**Exercise**
Among the records below, find each line that includes the string "computer" and copy it.

Pixel coordinate grounding data
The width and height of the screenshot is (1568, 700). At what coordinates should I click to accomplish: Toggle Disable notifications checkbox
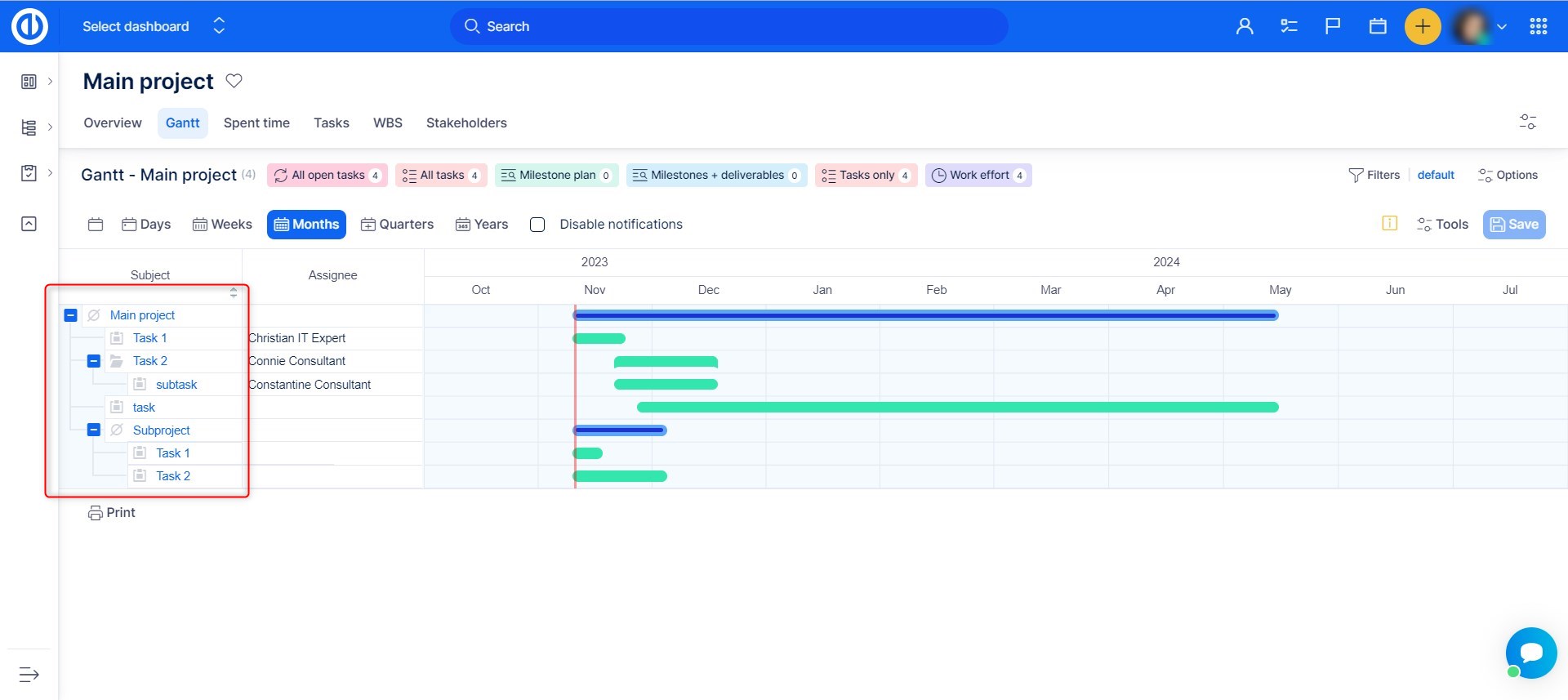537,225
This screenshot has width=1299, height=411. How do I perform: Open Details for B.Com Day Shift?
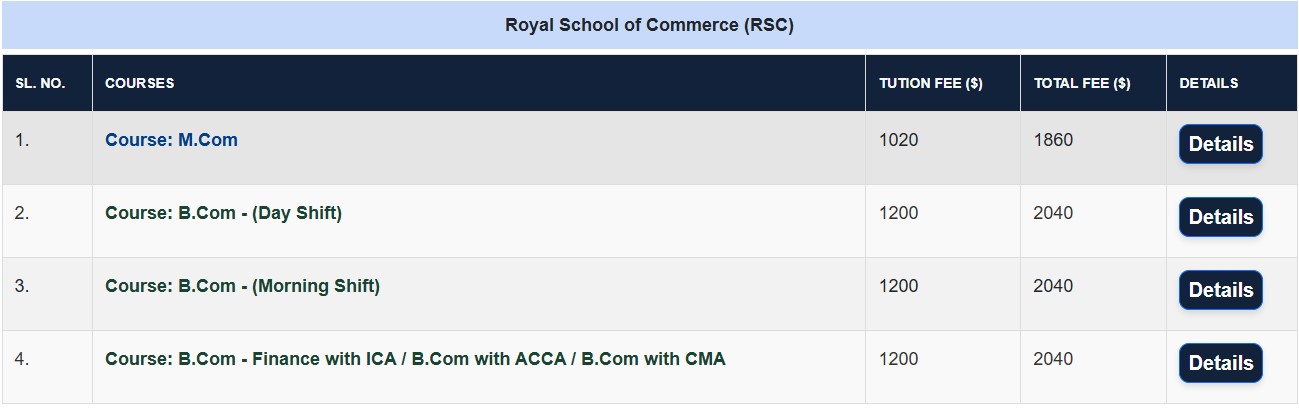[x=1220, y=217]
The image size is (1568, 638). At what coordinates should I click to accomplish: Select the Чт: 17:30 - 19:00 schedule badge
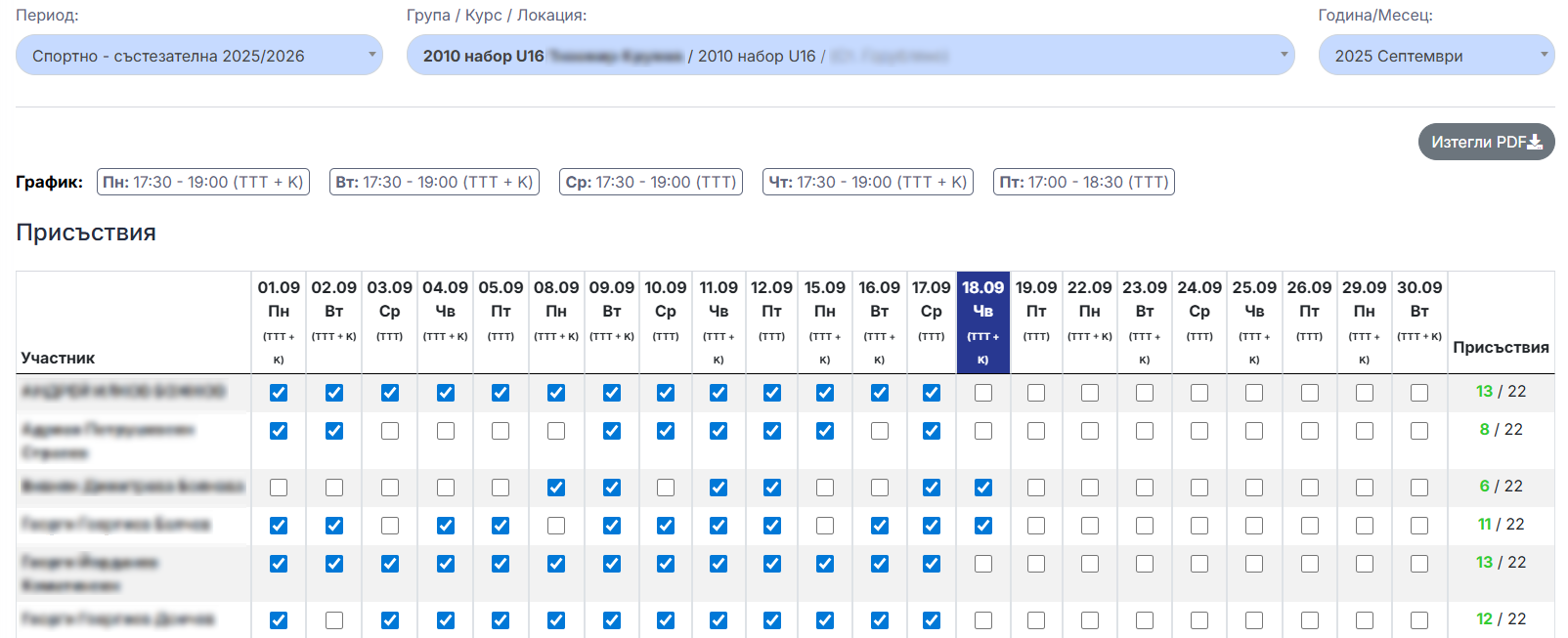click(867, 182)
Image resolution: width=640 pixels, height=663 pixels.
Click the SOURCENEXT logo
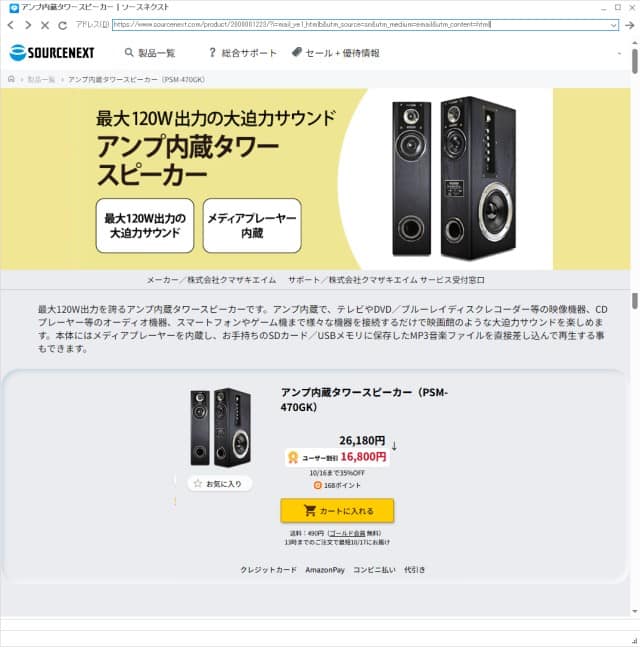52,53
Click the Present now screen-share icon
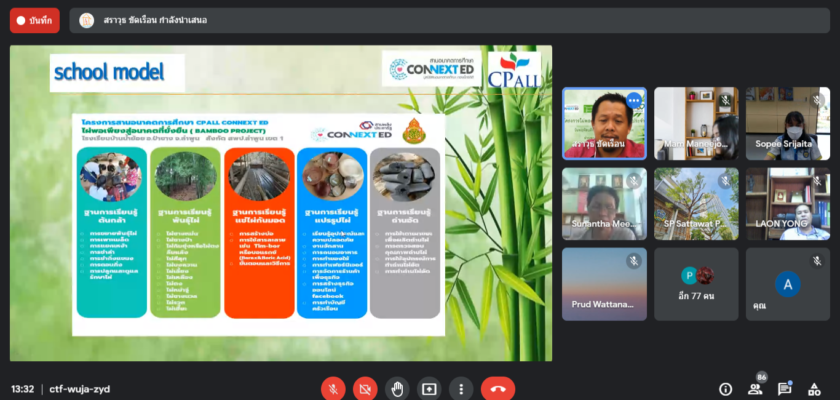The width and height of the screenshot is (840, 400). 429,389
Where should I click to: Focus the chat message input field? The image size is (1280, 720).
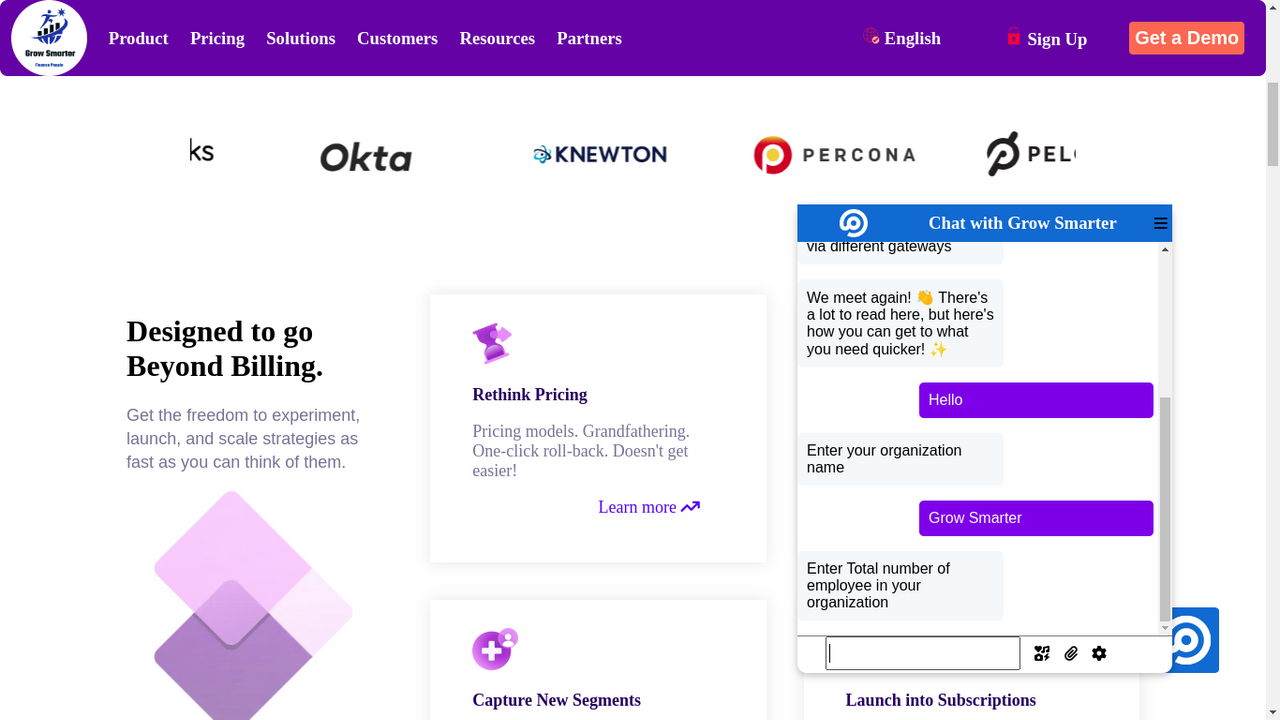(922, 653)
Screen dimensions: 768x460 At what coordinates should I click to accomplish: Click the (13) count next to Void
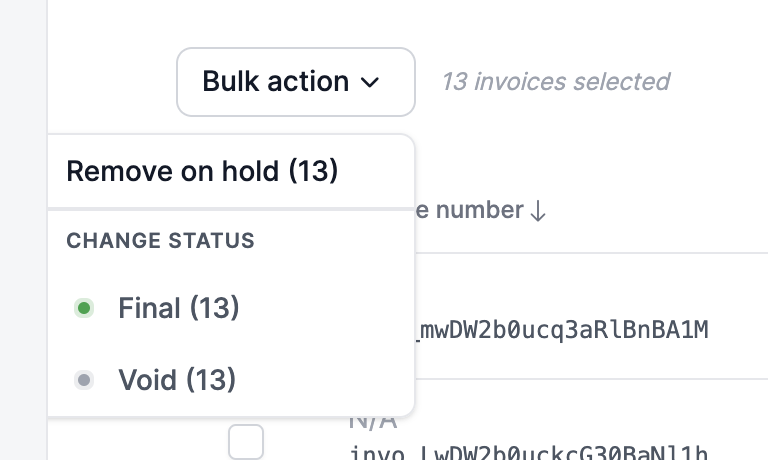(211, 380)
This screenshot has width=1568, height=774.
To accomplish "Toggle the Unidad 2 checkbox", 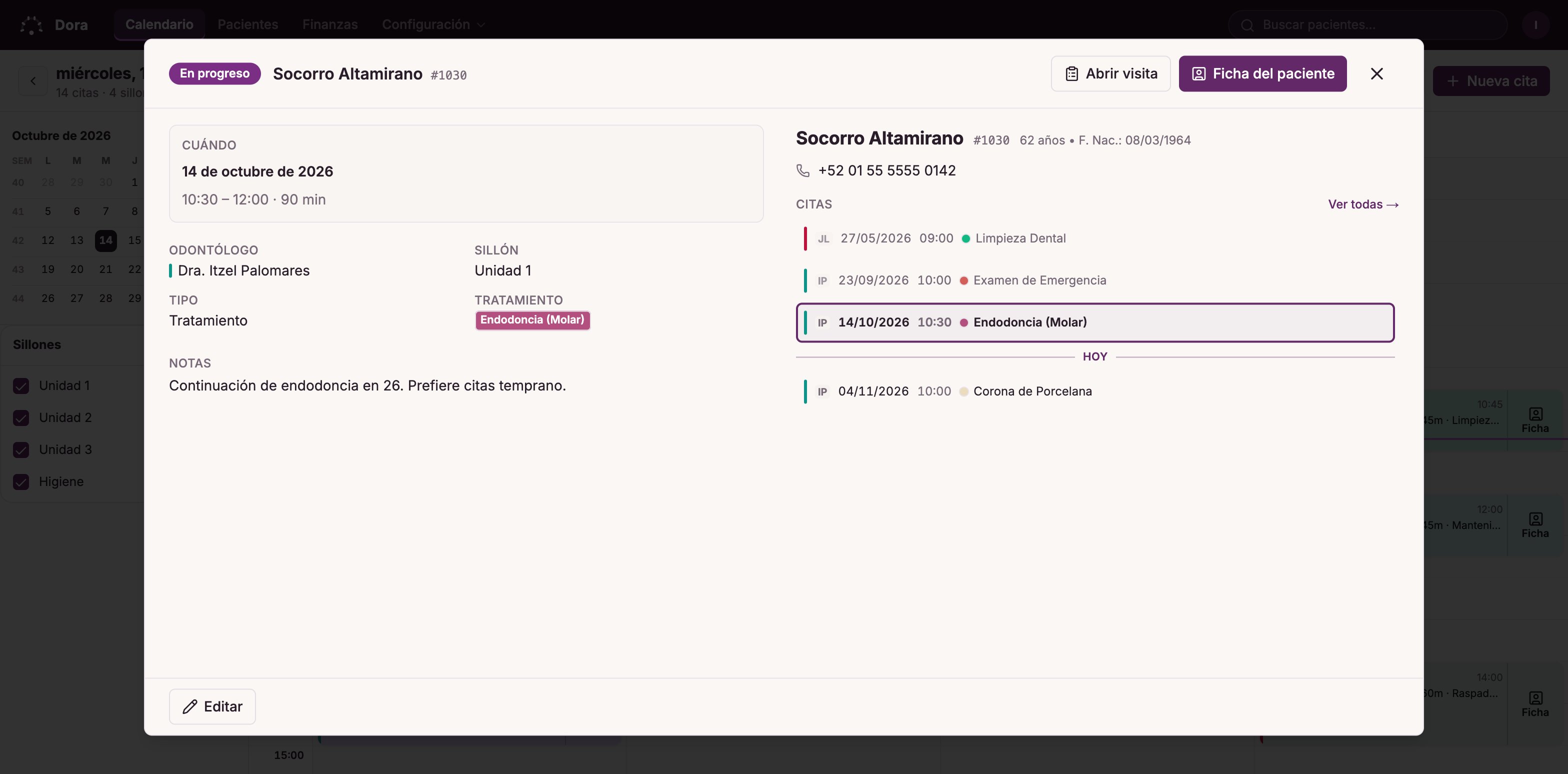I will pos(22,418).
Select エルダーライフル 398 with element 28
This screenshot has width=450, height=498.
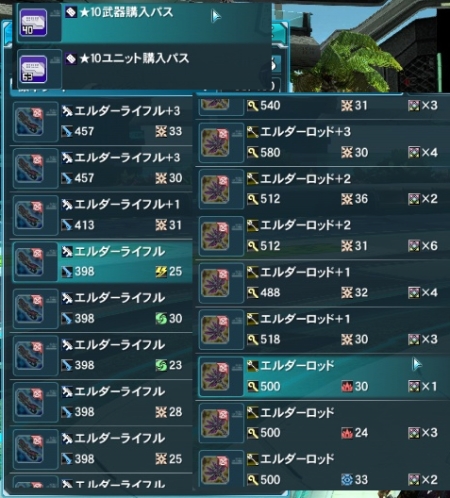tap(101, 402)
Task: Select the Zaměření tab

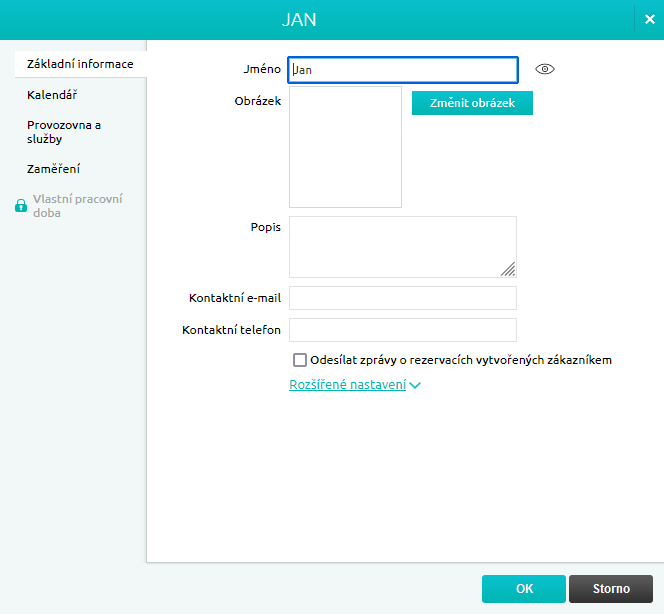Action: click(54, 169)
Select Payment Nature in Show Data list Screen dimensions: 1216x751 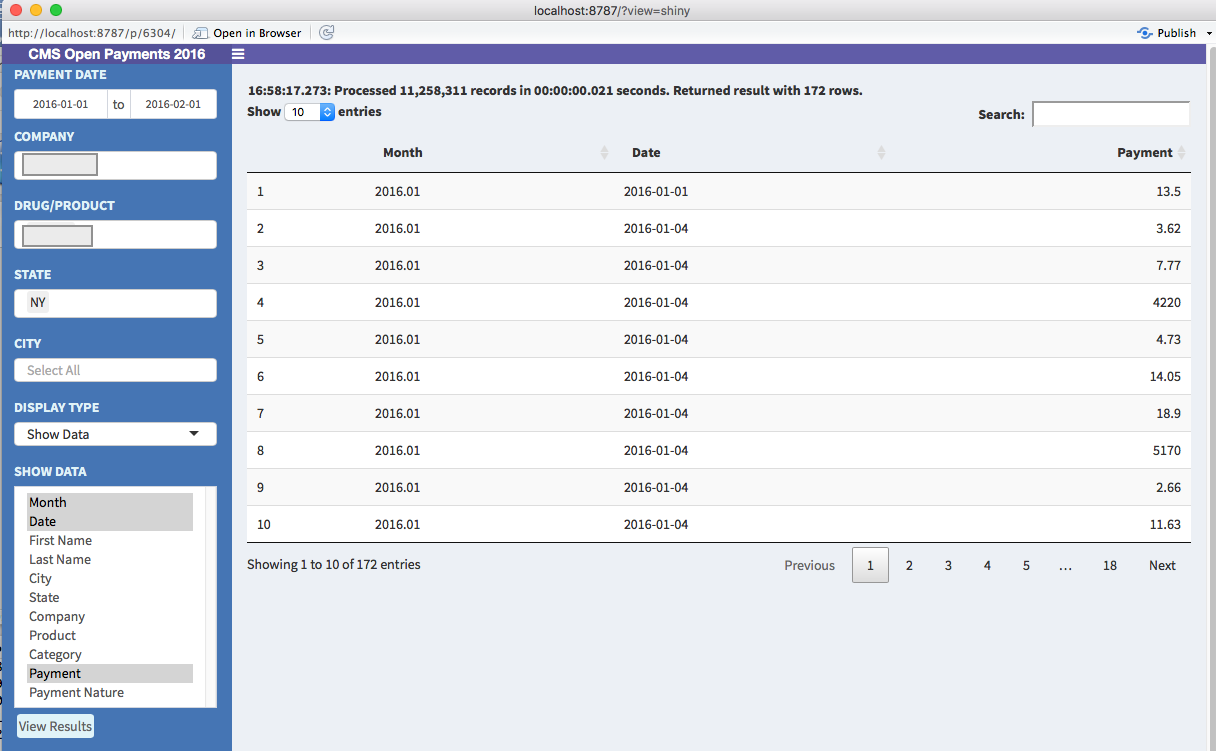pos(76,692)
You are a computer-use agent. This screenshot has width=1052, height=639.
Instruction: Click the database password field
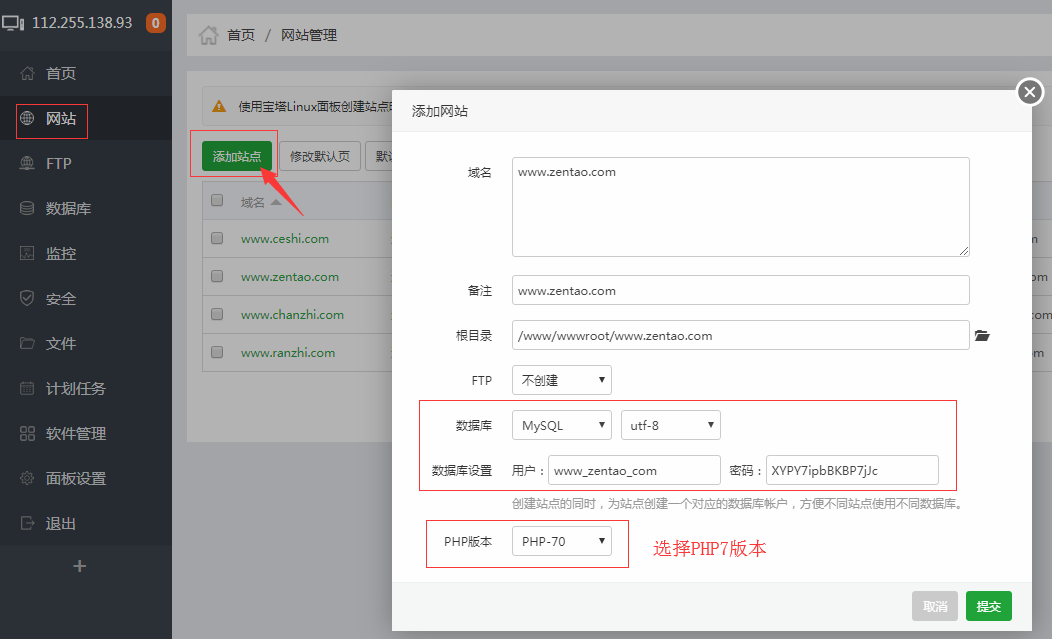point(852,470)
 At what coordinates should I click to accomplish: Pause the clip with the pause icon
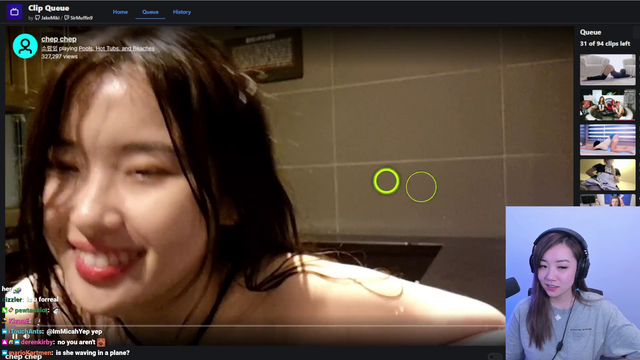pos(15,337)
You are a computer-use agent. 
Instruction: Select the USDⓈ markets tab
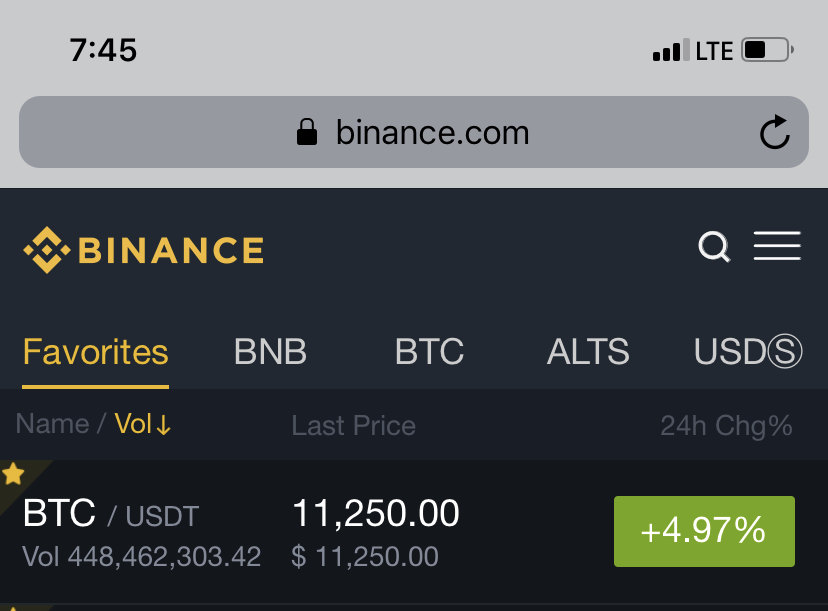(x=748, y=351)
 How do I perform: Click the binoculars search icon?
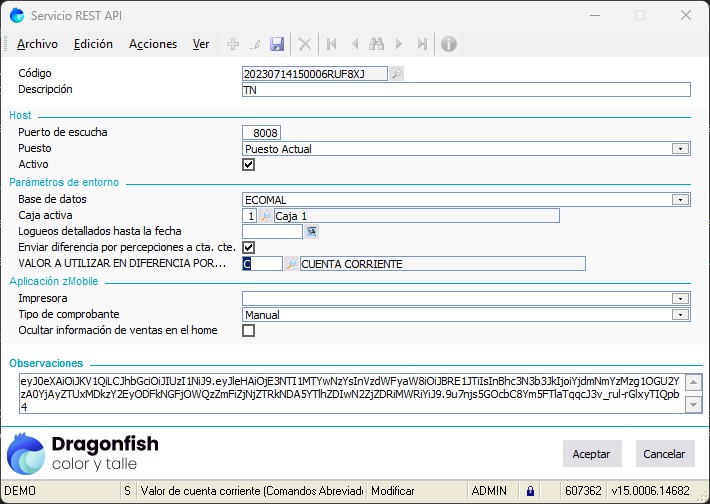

**Solution to the exercise**
You are a computer-use agent. This screenshot has width=1052, height=639.
You are a computer-use agent. 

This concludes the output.